I didn’t realize that even a single woman – or a single man, for that matter – could fit into a binder. But the most alarming part of the whole binder quote for me was the idea that anybody would use binders as organizational tools today, or even back when the Mittster was Governor of Massachusetts. Heck, we live in a time of tablets, laptops, Google docs, spreadsheets, databases. If Moses came down from the mountain with the 10 Commandments today, he’d have them on an iPad, not on 10 unwieldy stone tablets. He’d fling his iPad into a crowd of heathens who were using the Golden Calf App on their smartphones, not dancing around a false idol. (We’ve all gotten a ton more efficient, that’s for sure.)
But the question is, what are binders good for today, if they are not actually good for storing women? (Or storing “folks,” whoever that means. Have you ever met a “folk”? I know I haven’t. But Obama and Romney apparently have, because they talk about them all the time.)
Here are some ways that students can use binders. . .
To store flat items that are not on paper. For example, I know a student who is working on a research project about the patches that police departments put on their uniforms. Sure, she has images of those patches scanned into her computer, and she will insert those images into her final paper. But she also needs to store the original patches carefully, and binders are good for that.
To organize and store on-paper course materials and handouts. Sure, you can scan in all the documents that your instructor hands out in class. But if you are only going to refer to those documents once or twice before you take your final exam, it can make more sense to punch three holes in them and insert them into a binder. You can then toss them and use your binder for another class. That’s low-tech. But low-tech works just fine in some situations.

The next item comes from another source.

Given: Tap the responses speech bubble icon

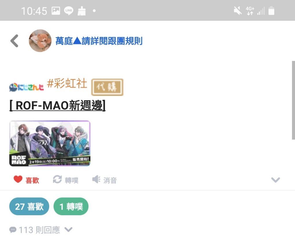Looking at the screenshot, I should pos(13,230).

To store a growing collection of items that you will organize later on. Think about those class handouts again. You get a few every week. So you organize them by topic in your binder for now. Later on when you have them all, you can finalize their order and scan them.
Okay, help me out here . . .
I have to admit, those are about the only uses for binders that I can think of. Have you got any? Please let me know.
One thing for sure – binders are apparently not good for holding men. Nobody has even suggested that. Nobody in his or her right mind would try it. Would you?